Financing sustainable and quality long-term care (LTC) is a challenge for policymaking in low- and middle-income countries (LMICs). The WHO Centre for Health Development (WHO Kobe Centre – WKC) has tackled this challenge in a series of research briefs on Financing LTC: Lessons for Low- and Middle-Income Countries, which explain current practices in countries to make research and evidence more accessible for policymakers.

Building on the previous briefs, Brief 5 discusses how countries allocate resources for LTC across different delivery settings, balancing the aim of providing coverage of widely varying services for beneficiaries with financial sustainability and financial protection.

While developed LTC systems reflect how nursing homes are still a major expenditure category, trends show a shift to providing services at home and in community settings, perhaps due to individual preferences. However, this shift may not necessarily be cost-saving for public payers.

“Significant investment is required to ensure delivery of quality LTC, including skilled caregivers, home and community visits, and systems for quality and safety checks, and medical referrals,” says WKC Director, Dr Sarah Barber, and author of the Brief series.

“Similarly, some patients with life-limiting illnesses and their families may prefer to opt for home-based palliative care which can reduce pressure on hospitals and institutions. However, significant investment is required to ensure quality care for pain management, for instance,” says Dr Barber.

LTC financing and delivery systems that integrate health or social services may promote access for those such as older persons who might otherwise struggle to navigate these systems. Governments can choose to provide services directly or purchase services from private providers who might compete to offer choice and care options at lower costs. With care quality a concern in this case, governments are still responsible for decisions such as enrolling and accrediting eligible providers, identifying who is eligible, setting reimbursement rates, and monitoring quality control.

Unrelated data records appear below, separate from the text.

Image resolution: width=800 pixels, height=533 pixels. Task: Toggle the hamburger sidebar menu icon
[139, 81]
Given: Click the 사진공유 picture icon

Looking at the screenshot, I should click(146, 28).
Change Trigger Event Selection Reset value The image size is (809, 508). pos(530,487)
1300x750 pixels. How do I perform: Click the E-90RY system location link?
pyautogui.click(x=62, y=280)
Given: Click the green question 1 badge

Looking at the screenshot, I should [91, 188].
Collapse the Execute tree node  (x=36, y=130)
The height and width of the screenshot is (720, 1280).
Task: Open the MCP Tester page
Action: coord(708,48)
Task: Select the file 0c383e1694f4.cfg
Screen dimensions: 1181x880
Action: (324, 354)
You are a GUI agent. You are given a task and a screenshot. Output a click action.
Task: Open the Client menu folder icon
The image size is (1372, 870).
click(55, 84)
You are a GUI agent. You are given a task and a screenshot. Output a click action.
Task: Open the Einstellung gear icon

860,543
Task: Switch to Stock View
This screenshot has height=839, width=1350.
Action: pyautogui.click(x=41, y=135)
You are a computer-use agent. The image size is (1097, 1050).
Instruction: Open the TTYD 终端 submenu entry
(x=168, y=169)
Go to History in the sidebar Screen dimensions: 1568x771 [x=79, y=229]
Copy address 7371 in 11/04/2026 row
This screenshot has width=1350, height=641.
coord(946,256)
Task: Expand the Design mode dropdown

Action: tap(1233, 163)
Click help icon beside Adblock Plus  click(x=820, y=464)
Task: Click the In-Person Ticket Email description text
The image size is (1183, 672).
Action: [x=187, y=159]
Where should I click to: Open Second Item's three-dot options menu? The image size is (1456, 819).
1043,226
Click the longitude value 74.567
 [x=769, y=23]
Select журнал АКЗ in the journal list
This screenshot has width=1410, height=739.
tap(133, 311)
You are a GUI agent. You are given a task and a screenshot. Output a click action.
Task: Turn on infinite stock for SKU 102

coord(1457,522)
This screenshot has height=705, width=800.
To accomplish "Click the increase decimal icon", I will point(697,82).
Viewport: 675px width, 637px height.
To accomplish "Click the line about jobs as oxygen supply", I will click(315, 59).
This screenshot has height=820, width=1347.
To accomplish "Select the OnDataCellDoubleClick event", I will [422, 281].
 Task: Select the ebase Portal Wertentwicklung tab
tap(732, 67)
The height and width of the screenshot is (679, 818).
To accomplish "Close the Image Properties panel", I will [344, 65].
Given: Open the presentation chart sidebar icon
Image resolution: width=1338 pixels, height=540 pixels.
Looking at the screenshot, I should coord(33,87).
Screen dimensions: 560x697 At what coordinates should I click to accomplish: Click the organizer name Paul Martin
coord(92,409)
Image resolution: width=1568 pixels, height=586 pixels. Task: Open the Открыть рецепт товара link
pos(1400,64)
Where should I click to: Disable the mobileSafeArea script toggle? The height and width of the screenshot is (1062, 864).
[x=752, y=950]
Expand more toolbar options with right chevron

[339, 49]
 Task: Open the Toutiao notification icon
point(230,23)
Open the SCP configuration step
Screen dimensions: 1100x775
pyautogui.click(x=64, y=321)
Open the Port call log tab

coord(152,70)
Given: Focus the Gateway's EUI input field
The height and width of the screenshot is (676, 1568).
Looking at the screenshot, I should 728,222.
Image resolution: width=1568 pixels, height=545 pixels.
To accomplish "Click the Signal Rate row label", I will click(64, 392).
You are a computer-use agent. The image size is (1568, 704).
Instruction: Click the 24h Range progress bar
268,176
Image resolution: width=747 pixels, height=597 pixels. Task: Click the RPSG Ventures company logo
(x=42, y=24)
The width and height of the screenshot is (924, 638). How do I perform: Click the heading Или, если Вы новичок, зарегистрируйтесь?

“An interesting option that some countries offer is cash subsidies for beneficiaries to purchase personal, health or medical services from either professional or informal caregivers. Theoretically, this allows choice, enabling people to stay at home, and reducing reliance on institutional care. However, we found that the impact of cash subsidies is unclear, and current evidence suggests that subsidies are insufficient to generate the demand for professionally provided services and meet care needs.

“A failure to align financing and delivery in LTC could have quite undesirable effects. For instance, in settings with weak regulations, such as in many LMICs, purchasing low-quality LTC services may lead to suboptimal outcomes. It may pressure women to remain in traditional informal caregiving roles and negatively impact the overall economy of the household,” she concluded.

WKC conducts research on sustainable financing for health to accelerate progress toward universal health coverage - coverage, quality, financial protection and positive health outcomes - for older adults.